Information supplied >>
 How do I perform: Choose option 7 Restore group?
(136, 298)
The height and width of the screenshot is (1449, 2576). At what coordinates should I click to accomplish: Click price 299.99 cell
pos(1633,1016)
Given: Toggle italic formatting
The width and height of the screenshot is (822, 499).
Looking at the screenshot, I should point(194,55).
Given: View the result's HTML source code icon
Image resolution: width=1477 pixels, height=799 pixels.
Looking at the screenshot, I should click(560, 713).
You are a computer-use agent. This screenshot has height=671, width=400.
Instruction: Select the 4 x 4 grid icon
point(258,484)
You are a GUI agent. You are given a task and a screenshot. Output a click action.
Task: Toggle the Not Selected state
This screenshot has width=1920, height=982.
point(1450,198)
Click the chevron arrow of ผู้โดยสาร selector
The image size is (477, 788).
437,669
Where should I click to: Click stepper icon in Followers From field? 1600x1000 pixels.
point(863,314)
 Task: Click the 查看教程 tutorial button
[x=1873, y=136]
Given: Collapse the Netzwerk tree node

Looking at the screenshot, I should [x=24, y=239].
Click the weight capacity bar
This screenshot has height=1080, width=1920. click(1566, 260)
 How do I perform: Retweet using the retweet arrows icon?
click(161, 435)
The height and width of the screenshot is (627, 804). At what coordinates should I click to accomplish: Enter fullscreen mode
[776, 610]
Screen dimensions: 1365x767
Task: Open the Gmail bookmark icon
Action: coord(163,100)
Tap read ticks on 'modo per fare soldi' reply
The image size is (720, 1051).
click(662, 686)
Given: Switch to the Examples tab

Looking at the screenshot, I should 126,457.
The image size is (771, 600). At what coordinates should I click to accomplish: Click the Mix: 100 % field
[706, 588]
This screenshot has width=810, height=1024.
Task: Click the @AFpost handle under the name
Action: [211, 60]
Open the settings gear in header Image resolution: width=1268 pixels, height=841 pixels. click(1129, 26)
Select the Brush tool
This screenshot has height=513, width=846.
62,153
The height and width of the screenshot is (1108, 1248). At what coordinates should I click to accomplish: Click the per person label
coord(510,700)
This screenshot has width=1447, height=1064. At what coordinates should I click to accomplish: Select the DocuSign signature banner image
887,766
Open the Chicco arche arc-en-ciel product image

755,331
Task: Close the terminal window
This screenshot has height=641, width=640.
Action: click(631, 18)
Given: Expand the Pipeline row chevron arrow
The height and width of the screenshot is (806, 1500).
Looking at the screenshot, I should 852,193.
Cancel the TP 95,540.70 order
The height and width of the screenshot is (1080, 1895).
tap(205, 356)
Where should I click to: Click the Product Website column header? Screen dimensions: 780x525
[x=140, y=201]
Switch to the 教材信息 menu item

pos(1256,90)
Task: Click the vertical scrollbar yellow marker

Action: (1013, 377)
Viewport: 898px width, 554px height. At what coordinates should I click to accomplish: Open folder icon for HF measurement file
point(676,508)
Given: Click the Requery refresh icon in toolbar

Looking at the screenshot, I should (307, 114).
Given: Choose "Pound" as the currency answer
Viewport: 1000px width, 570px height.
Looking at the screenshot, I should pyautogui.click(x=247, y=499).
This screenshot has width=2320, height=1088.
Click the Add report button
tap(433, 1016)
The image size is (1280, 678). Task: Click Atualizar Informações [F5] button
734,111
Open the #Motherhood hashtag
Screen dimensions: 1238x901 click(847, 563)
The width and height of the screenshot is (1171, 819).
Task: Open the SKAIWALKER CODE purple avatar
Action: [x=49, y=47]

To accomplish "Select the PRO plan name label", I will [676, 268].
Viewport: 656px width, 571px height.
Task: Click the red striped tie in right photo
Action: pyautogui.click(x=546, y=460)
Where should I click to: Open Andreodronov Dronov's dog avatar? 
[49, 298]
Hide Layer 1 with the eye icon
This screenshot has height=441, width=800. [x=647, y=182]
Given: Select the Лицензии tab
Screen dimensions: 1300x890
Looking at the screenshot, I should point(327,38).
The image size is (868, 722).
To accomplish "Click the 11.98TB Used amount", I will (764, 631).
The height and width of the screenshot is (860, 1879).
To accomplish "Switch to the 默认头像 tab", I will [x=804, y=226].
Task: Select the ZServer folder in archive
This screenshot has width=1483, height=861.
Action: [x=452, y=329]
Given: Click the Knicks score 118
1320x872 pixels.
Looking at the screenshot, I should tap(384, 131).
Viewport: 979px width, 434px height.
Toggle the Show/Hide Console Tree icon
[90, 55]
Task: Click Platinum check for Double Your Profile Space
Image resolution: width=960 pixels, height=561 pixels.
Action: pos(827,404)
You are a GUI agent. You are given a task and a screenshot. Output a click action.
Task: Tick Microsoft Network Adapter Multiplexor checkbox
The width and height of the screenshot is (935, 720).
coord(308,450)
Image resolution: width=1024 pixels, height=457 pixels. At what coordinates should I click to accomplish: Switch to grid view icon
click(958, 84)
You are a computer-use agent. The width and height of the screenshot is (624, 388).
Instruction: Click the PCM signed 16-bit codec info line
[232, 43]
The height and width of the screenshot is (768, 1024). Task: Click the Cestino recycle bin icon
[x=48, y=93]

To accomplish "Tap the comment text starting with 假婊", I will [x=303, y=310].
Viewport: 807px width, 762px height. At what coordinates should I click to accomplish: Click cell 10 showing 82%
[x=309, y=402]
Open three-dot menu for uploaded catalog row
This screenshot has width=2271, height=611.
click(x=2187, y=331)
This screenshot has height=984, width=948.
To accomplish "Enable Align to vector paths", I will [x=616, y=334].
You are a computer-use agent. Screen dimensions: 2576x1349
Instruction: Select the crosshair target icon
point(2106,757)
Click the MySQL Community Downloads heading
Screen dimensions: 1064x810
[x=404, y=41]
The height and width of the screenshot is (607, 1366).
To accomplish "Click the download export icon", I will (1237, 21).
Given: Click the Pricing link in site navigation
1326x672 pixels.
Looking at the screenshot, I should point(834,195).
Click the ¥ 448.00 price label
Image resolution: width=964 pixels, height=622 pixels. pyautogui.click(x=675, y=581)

Exercise goal >>
Quote the data above in full, changing nothing.

Output of the exercise >>
 How do I perform: Choose option 7 Restore group?
(136, 298)
The height and width of the screenshot is (1449, 2576). At what coordinates should I click to accomplish: Click price 299.99 cell
pos(1633,1016)
Given: Toggle italic formatting
The width and height of the screenshot is (822, 499).
Looking at the screenshot, I should point(194,55).
Given: View the result's HTML source code icon
Image resolution: width=1477 pixels, height=799 pixels.
Looking at the screenshot, I should click(560, 713).
You are a computer-use agent. This screenshot has height=671, width=400.
Instruction: Select the 4 x 4 grid icon
point(258,484)
You are a GUI agent. You are given a task and a screenshot. Output a click action.
Task: Toggle the Not Selected state
This screenshot has width=1920, height=982.
point(1450,198)
Click the chevron arrow of ผู้โดยสาร selector
The image size is (477, 788).
437,669
Where should I click to: Click stepper icon in Followers From field? 1600x1000 pixels.
point(863,314)
 Task: Click the 查看教程 tutorial button
[x=1873, y=136]
Given: Collapse the Netzwerk tree node

Looking at the screenshot, I should [x=24, y=239].
Click the weight capacity bar
This screenshot has height=1080, width=1920. click(1566, 260)
 How do I perform: Retweet using the retweet arrows icon?
click(161, 435)
The height and width of the screenshot is (627, 804). At what coordinates should I click to accomplish: Enter fullscreen mode
[776, 610]
Screen dimensions: 1365x767
Task: Open the Gmail bookmark icon
Action: coord(163,100)
Tap read ticks on 'modo per fare soldi' reply
The image size is (720, 1051).
click(662, 686)
Given: Switch to the Examples tab

Looking at the screenshot, I should 126,457.
The image size is (771, 600). At what coordinates should I click to accomplish: Click the Mix: 100 % field
[706, 588]
This screenshot has width=810, height=1024.
Task: Click the @AFpost handle under the name
Action: [211, 60]
Open the settings gear in header Image resolution: width=1268 pixels, height=841 pixels. click(1129, 26)
Select the Brush tool
This screenshot has height=513, width=846.
62,153
The height and width of the screenshot is (1108, 1248). At what coordinates should I click to accomplish: Click the per person label
coord(510,700)
This screenshot has width=1447, height=1064. At what coordinates should I click to accomplish: Select the DocuSign signature banner image
887,766
Open the Chicco arche arc-en-ciel product image

755,331
Task: Close the terminal window
This screenshot has height=641, width=640.
Action: click(631, 18)
Given: Expand the Pipeline row chevron arrow
The height and width of the screenshot is (806, 1500).
Looking at the screenshot, I should 852,193.
Cancel the TP 95,540.70 order
The height and width of the screenshot is (1080, 1895).
tap(205, 356)
Where should I click to: Click the Product Website column header? Screen dimensions: 780x525
[x=140, y=201]
Switch to the 教材信息 menu item

pos(1256,90)
Task: Click the vertical scrollbar yellow marker

Action: (1013, 377)
Viewport: 898px width, 554px height. At what coordinates should I click to accomplish: Open folder icon for HF measurement file
point(676,508)
Given: Click the Requery refresh icon in toolbar

Looking at the screenshot, I should (307, 114).
Given: Choose "Pound" as the currency answer
Viewport: 1000px width, 570px height.
Looking at the screenshot, I should pyautogui.click(x=247, y=499).
This screenshot has width=2320, height=1088.
Click the Add report button
tap(433, 1016)
The image size is (1280, 678). Task: Click Atualizar Informações [F5] button
734,111
Open the #Motherhood hashtag
Screen dimensions: 1238x901 click(847, 563)
The width and height of the screenshot is (1171, 819).
Task: Open the SKAIWALKER CODE purple avatar
Action: [x=49, y=47]

To accomplish "Select the PRO plan name label", I will [676, 268].
Viewport: 656px width, 571px height.
Task: Click the red striped tie in right photo
Action: pyautogui.click(x=546, y=460)
Where should I click to: Open Andreodronov Dronov's dog avatar? 
[49, 298]
Hide Layer 1 with the eye icon
This screenshot has height=441, width=800. [x=647, y=182]
Given: Select the Лицензии tab
Screen dimensions: 1300x890
Looking at the screenshot, I should point(327,38).
The image size is (868, 722).
To accomplish "Click the 11.98TB Used amount", I will (764, 631).
The height and width of the screenshot is (860, 1879).
To accomplish "Switch to the 默认头像 tab", I will [x=804, y=226].
Task: Select the ZServer folder in archive
This screenshot has width=1483, height=861.
Action: [x=452, y=329]
Given: Click the Knicks score 118
1320x872 pixels.
Looking at the screenshot, I should tap(384, 131).
Viewport: 979px width, 434px height.
Toggle the Show/Hide Console Tree icon
[90, 55]
Task: Click Platinum check for Double Your Profile Space
Image resolution: width=960 pixels, height=561 pixels.
Action: pos(827,404)
You are a GUI agent. You are given a task and a screenshot. Output a click action.
Task: Tick Microsoft Network Adapter Multiplexor checkbox
The width and height of the screenshot is (935, 720).
coord(308,450)
Image resolution: width=1024 pixels, height=457 pixels. At what coordinates should I click to accomplish: Switch to grid view icon
click(958, 84)
You are a computer-use agent. The width and height of the screenshot is (624, 388).
Instruction: Click the PCM signed 16-bit codec info line
[232, 43]
The height and width of the screenshot is (768, 1024). Task: Click the Cestino recycle bin icon
[x=48, y=93]

To accomplish "Tap the comment text starting with 假婊", I will [x=303, y=310].
Viewport: 807px width, 762px height. At what coordinates should I click to accomplish: Click cell 10 showing 82%
[x=309, y=402]
Open three-dot menu for uploaded catalog row
This screenshot has width=2271, height=611.
click(x=2187, y=331)
This screenshot has height=984, width=948.
To accomplish "Enable Align to vector paths", I will [x=616, y=334].
You are a computer-use agent. Screen dimensions: 2576x1349
Instruction: Select the crosshair target icon
point(2106,757)
Click the MySQL Community Downloads heading
Screen dimensions: 1064x810
[x=404, y=41]
The height and width of the screenshot is (607, 1366).
To accomplish "Click the download export icon", I will (1237, 21).
Given: Click the Pricing link in site navigation
1326x672 pixels.
Looking at the screenshot, I should point(834,195).
Click the ¥ 448.00 price label
Image resolution: width=964 pixels, height=622 pixels. pyautogui.click(x=675, y=581)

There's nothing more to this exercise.